Emerging growth company ☒
If an emerging growth company, indicate by check
mark if the registrant has elected not to use the extended transition period for complying with any new or revised financial accounting
standards provided pursuant to Section 13(a) of the Exchange Act.
Item 7.01. Regulation FD Disclosure.
On April 9, 2026, Mountain Lake Acquisition Corp.
II, a special purpose acquisition company (“MLAC II” or the “Company”), and Terra Quantum AG (“Terra Quantum”),
a quantum technology company, issued a press release announcing that they have entered into a non-binding letter of intent to
enter into a business combination. A copy of the press release is attached as Exhibit 99.1 hereto and incorporated by reference herein.
Completion of the proposed transaction is subject
to the negotiation of a definitive agreement and the satisfaction of conditions contained therein. The parties will announce additional
details regarding the proposed business combination if and when a definitive agreement is executed.

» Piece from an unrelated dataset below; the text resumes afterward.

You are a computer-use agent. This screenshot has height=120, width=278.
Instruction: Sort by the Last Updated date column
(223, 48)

Accordingly, there can be no assurance
that a definitive agreement will be entered into or that the proposed transaction will be consummated or, if a transaction is consummated,
as to its terms, structure or timing. Any transaction would be subject to the completion of satisfactory due diligence, negotiation of
definitive agreements, board and shareholder approvals, regulatory approvals, and other customary conditions.
The information in this Item 7.01, including Exhibit
99.1, is furnished and shall not be deemed “filed” for purposes of Section 18 of the Securities Exchange Act of 1934,
as amended (the “Exchange Act”), or otherwise subject to liabilities under that section, and shall not be deemed to be incorporated
by reference into the filings of the Company under the Securities Act of 1933, as amended, or the Exchange Act, regardless of any general
incorporation language in such filings.
Additional Information and Where to Find It
If a definitive agreement is entered into in connection
with the proposed business combination, MLAC II or a newly formed holding company will prepare and file a registration statement on Form
S-4 or Form F-4, including a preliminary proxy statement/prospectus (the “Proxy Statement”) with the U.S. Securities and Exchange
Commission (the “SEC”). MLAC II urges investors and securityholders to read the proxy statement/prospectus and other documents
filed with the SEC when they become available, as they will contain important information regarding the proposed business combination.

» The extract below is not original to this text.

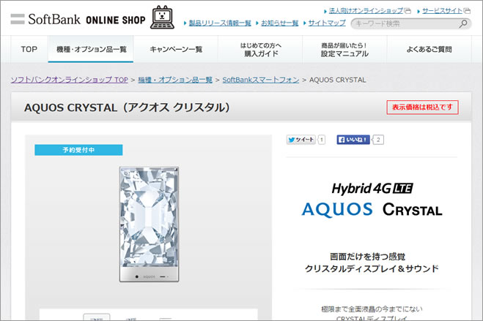
Task: Open the キャンペーン一覧 tab
Action: 176,49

The Proxy Statement will be distributed to holders of MLAC II’s Class A Ordinary Shares in connection with MLAC II’s solicitation
of proxies for the vote by MLAC II’s shareholders with respect to the proposed business combination and other matters as will be
described therein. All SEC filings will be available free of charge at www.sec.gov, or by directing a request to: Mountain Lake Acquisition
Corp. II, 930 Tahoe Blvd STE 802 PMB 45, Incline Village, NV 89451; phone number: +1 (775) 204-1489.
Participants in the Solicitation
MLAC II and Terra Quantum and each of their directors
and executive officers may be considered participants in the solicitation of proxies with respect to the proposed transaction under the
rules of the SEC. Information about the directors and executive officers of MLAC II and a description of their interests in MLAC II and
the proposed transaction is contained in MLAC II’s Annual Report on Form 10-K for the year ended December 31, 2025, which was filed
with the SEC on March 20, 2026 (the “Annual Report”).

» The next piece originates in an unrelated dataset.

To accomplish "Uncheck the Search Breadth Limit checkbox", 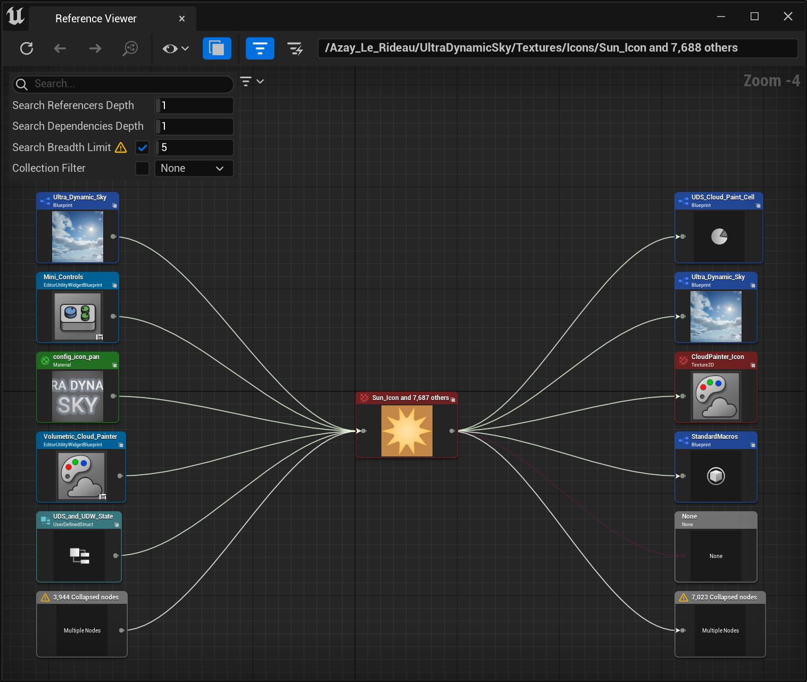I will tap(142, 147).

Information about MLAC II’s directors’
and executive officers’ interests in the proposed transaction, as well as information about Terra Quantum’s directors and
executive officers and a description of their interests in Terra Quantum and the proposed transaction will be set forth in the Proxy Statement
relating to the proposed transaction when it is filed with the SEC. When available, the above referenced documents can be obtained free
of charge from the sources indicated above.
Forward-Looking Statements
This document contains certain forward-looking
statements within the meaning of the federal securities laws with respect to the proposed business combination between MLAC II and Terra
Quantum, including statements regarding the benefits of the proposed business combination, the anticipated timing of the proposed business
combination, the products being developed by Terra Quantum and the markets in which Terra Quantum intends to operate, business strategies,
debt levels, industry environment, potential growth opportunities and the effects of regulations. These forward-looking statements generally
are identified by the words “believe,” “project,” “expect,” “anticipate,” “estimate,”
“intend,” “strategy,” “future,” “forecast,” “opportunity,” “plan,”
“may,” “should,” “will,” “would,” “will be,” “will continue,”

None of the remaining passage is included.